Dr Alvarnas is editor-in-chief of Evidence-Based Oncology.™ He is vice president of Government Affairs, senior medical director for Employer Strategy, and associate clinical professor, Hematology & Hematologic Cell Transplantation, City of Hope, Duarte, Califonia.
https://doi.org/10.37765/ajmc.2020.42553At the break of 2020, we were greeted with good news from the American Cancer Society (ACS) that cancer survival rates had improved by the largest 1-year margin ever reported.1 In sharing this news, the ACS provided even more extraordinary context: between 1991 and 2017 cancer death rates fell by 29%.1 The improvements in survival for patients with lung cancer were particularly striking, with mortality “declines accelerated for lung cancer, from 3% annually during 2008 through 2013 to 5% during 2013 to 2017 in men and from 2% to almost 4% in women, spurring the largest even single-year drop in overall cancer mortality of 2.2% from 2016 to 2017.”1
This profound decline in cancer mortality reflects a massive systemic set of efforts, including more effective cancer prevention, earlier detection, and advances in cancer treatments. It is in this latter regard that advances in the application of genomic and molecular diagnostic testing and increasingly effective targeted therapeutic matching to individual patient needs has validated in gratifyingly tangible ways the promise of the “precision medicine” paradigm of cancer care.

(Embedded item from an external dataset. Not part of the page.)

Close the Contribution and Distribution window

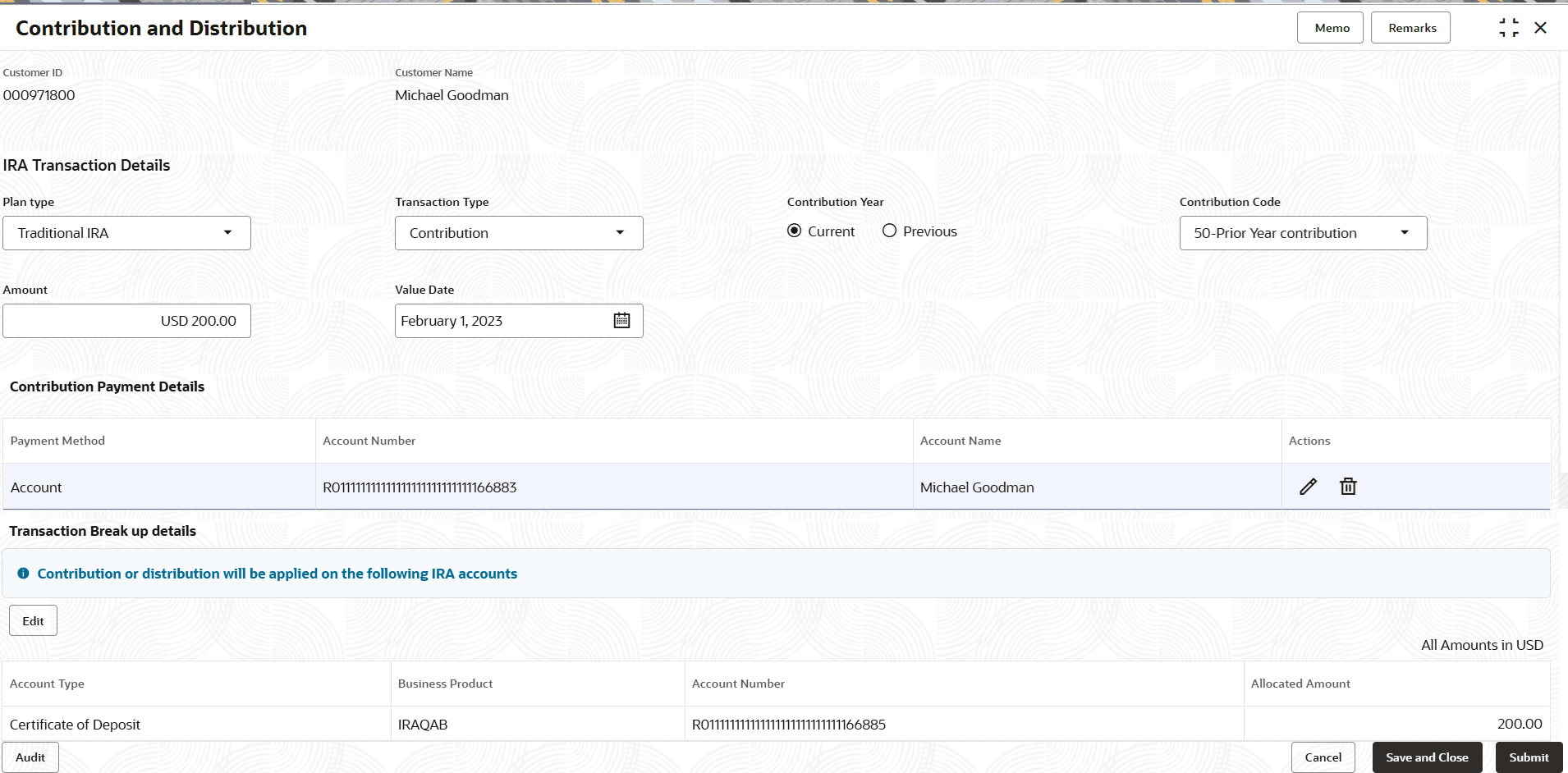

Lest we walk away from this great news believing that we have won the war against cancer, it is best to think of this momentous occasion instead as the end of the beginning of our advances into increasingly effective, innovative cancer care. There are reasons for looking at this news with a tempered sense of optimism. Although improvements in lung cancer and melanoma survival rates are unprecedented, survival improvements for other cancer types for some cancer types (female breast cancer, colorectal cancer, hepatic cancer) were far more modest; for some cancer types there have been little recent improvement (prostate cancer).1 Patients, physicians, healthcare systems, and payers face a number of new challenges in adapting to this new era in cancer care. The cost of care has risen precipitously with the advent of targeted anticancer therapeutics and immune-oncological agents. The cost of these agents may range from nearly $6000 to more than $11,000 per cycle.2 High costs have created significant concern about how such treatments can be delivered in a financially sustainably way by both government and private payers. Moreover, the high cost of these therapeutics has led to the phenomenon of financial toxicity, which is the harm suffered by patients and families as they cope with their cost-sharing payments for these treatments.3Additionally, there is growing evidence that a significant number of patients who could potentially benefit from these innovative treatments may never get them.4,5
As we move from the end of the beginning into the next phase in our foray into the world of increasingly effective cancers treatments we will need to build better systems for delivery these treatments. This will require more effective physician decision support that can help deliver these treatments based upon individually tailored assessments of the patient’s own cancer. This will also require that we build more effective systems that can empower better patient access, more robust value systems to increase transparency over care costs, and increasingly effective inter-stakeholder collaborations navigate this bold new future.References
1. Siegel RL, Miller KD, Jemal A. Cancer statistics, 2020 [published online January 8, 2020]. CA Cancer J Clin. 2020;70(1):7-30. doi: 10.3322/caac.21590.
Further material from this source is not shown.